Поэзия — не чувство, а речь. Или лучше сказать: чувство в поэзии определяется речью. Но всякая речь — это речь о чем-то. Поэтическая — не исключение. Поэт говорит о себе и своем мире, даже говоря о чужом: ночные образы созданы из осколков дневных, преображенных по иным законам. Поэт не порывает с историей, даже опровергая или сторонясь ее. Самый заветный, самый личностный опыт преображается в общепризнанное, историческое слово. В то же время — и теми же словами — поэт говорит иное. Открывает человеку человека. В этом откровении — последний смысл любых стихов; о нем редко говорят впрямую, но именно им жива поэтическая речь. Образы и ритмы так или иначе воплощают это откровение, все вместе отсылая уже не к тому, о чем прямо говорят слова, а к тому, что до всяких слов и само служит опорой любому слову в поэзии, — к последнему предназначению человека, этой силе, вновь и вновь толкающей его вперед, к еще не виданным землям, которые, стоит их коснуться, тут же обращаются в прах, чтобы возродиться, сгинуть и без конца возрождаться снова. Но откровение поэта всегда воплощено — в стихах, в каждом их точном и единственном слове. Иначе поэтическое причастие невозможно: чтобы слова говорили о «другом», воплощенном во всем стихотворении, они обязаны говорить о данном.

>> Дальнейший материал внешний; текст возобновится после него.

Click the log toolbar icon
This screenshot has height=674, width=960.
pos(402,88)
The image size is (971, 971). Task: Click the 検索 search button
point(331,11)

Внутренняя раздвоенность стихотворения — его природное свойство, а не просто разлом. Стихи становятся целым только при полном слиянии противоположностей. Не два разных мира борются в них — они в борьбе с собою. Этим и живы. Но отсюда же, от непрерывной внутренней вражды, которая внешне выглядит высшим единством, сплошным и точеным монолитом, и так называемая общественная ненадежность поэзии. Неся свою жертву на общий алтарь и всем сердцем разделяя верования эпохи, поэт все-таки остается в стороне, вечный раскольник, чья прирожденная судьба — говорить не то, даже говоря буквально то же самое, что любой вокруг. За недоверием поэту со стороны государства и Церкви не только их естественная жажда единовластия. Подозрительна сама суть поэтической речи. И даже не то, что поэт говорит впрямую, а то, что подразумевает сама речь, ее предельная и неустранимая двойственность, всегда придающая словам поэта вкус свободы. Постоянные упреки поэтам — беззаботным, рассеянным, отсутствующим, не от мира сего — связаны именно с этим обстоятельством. Поэтическое слово и впрямь не принадлежит этому миру до конца: оно всегда уводит за его пределы, к иным землям, иным небесам, иной правде. Поэзия опровергает закон исторического тяготения, никогда целиком не принадлежа истории. Ни один образ не сводится к раз и навсегда определенному смыслу. Он может значить совершенно противоположное. Либо и то и другое. Или еще пуще: то и будет означать другое.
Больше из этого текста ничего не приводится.